Guidance meant to provide more clarity on forthcoming changes to the 340B program has only added anxiety and uncertainty for hospital executives.
Although legislators are considering trying to stop the changes, as the rules stand now payment for drugs in the program are soon going to drop sharply.
Beginning Jan. 1, the CMS will pay for drugs acquired through the 340B program at the average sales price minus 22.5% of that price, which is a significant change from the current rate of the average sales price plus 6%.
The change would reduce payments through the program by $1.6 billion, the agency estimated.
In the same rule that outlined the reduction, the CMS asked hospitals to develop methods to track which drugs are obtained under the program. Little information had been released as to what form the methods—called claim modifiers—should take. To that end, the agency released an under-the-radar guidance to hospitals last week meant to fill in the blanks.
The CMS outlined two modifiers, one called JG, to be placed on claims for drugs or biologicals acquired via the 340B program, and TB, which applies to products purchased under the program that are not subject to the cut. These so-called pass-through drugs tend to include new treatments or ones for rare diseases.

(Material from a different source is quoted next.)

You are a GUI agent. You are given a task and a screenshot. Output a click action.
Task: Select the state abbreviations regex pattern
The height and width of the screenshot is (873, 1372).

The CMS indicated little flexibility would be given to hospitals if they either forget to use the JG modifier or use the wrong one. "It is the provider's responsibility to submit correctly coded claims," the CMS said in the guidance.
If a mistake is made, federal law permits Medicare to recover its erroneous payments, it said.
The guidance is concerning to hospitals as the FAQs outline requirements that CMS had not previously outlined in rulemaking, according to Richard Sorian, a spokesman for 340B Health, a lobbying group that represents hospitals participating in the discount program.
"We are hearing concerns from hospitals that they may not be able to update their software systems by Jan. 1 to comply with these additional requirements," Sorian said.
From the first mention of the modifiers last summer, hospitals have argued that the concept would be hard to implement.
They said that the CMS erroneously assumed that all of their drugs are purchased under 340B, but the system used for purchasing medications is actually separate from a hospital's pharmacy drug-dispensing system and patient billing system.
As a result, it may be three to 10 days post-dispensing before the hospital knows whether a drug was purchased under 340B or at regular pricing, according to the Provider Roundtable, a group of hospital leaders convened by Nimitt Consulting to comment on federal rulemakings.
During the 340B comment period, some hospitals said it would take up to a year to test and implement a new health IT system.
The CMS acknowledged that hospitals had raised concerns about their inability to upgrade their billing software by Jan. 1, but again said there was nothing that could be done to address the worry.
"If a hospital believes that it will not be able to properly identify and bill accurately for 340B acquired drugs, it should contact its (Medicare administrative contractor) to discuss whether holding claims or rebilling claims may be an option," the CMS said. "Again, hospitals are required to be in compliance with all applicable 340B Program requirements and Medicare billing requirements."
The provider community was dismayed at the unwillingness of the CMS to allow hospitals to upgrade and test new billing systems. "Hospitals must test and monitor claims over an extended period of time to ensure correct coding," said Mary Mullaney, director of hospital payment policies at Association of American Medical Colleges. "The unintentional absence of a modifier could result in that claim being underpaid or denied."
There appears to be no relief in sight for hospitals from the modifiers. Pending litigation from hospitals only addresses the pending cut. The same goes for legislation circling the Hill that also seeks to stop the reduction in 340B reimbursement.
Overall, expecting hospitals to implement a policy with just a few weeks' notice doesn't seem fair and appears counter to the agency's message that it's seeking to reduce regulatory burdens and make it easier for provider to operate under Medicare.
"For something this complex that's going to have such significant ramifications, there should have been a lot more outreach," said Shahid Zaman, senior policy analyst at America's Essential Hospitals, an association for safety net hospitals.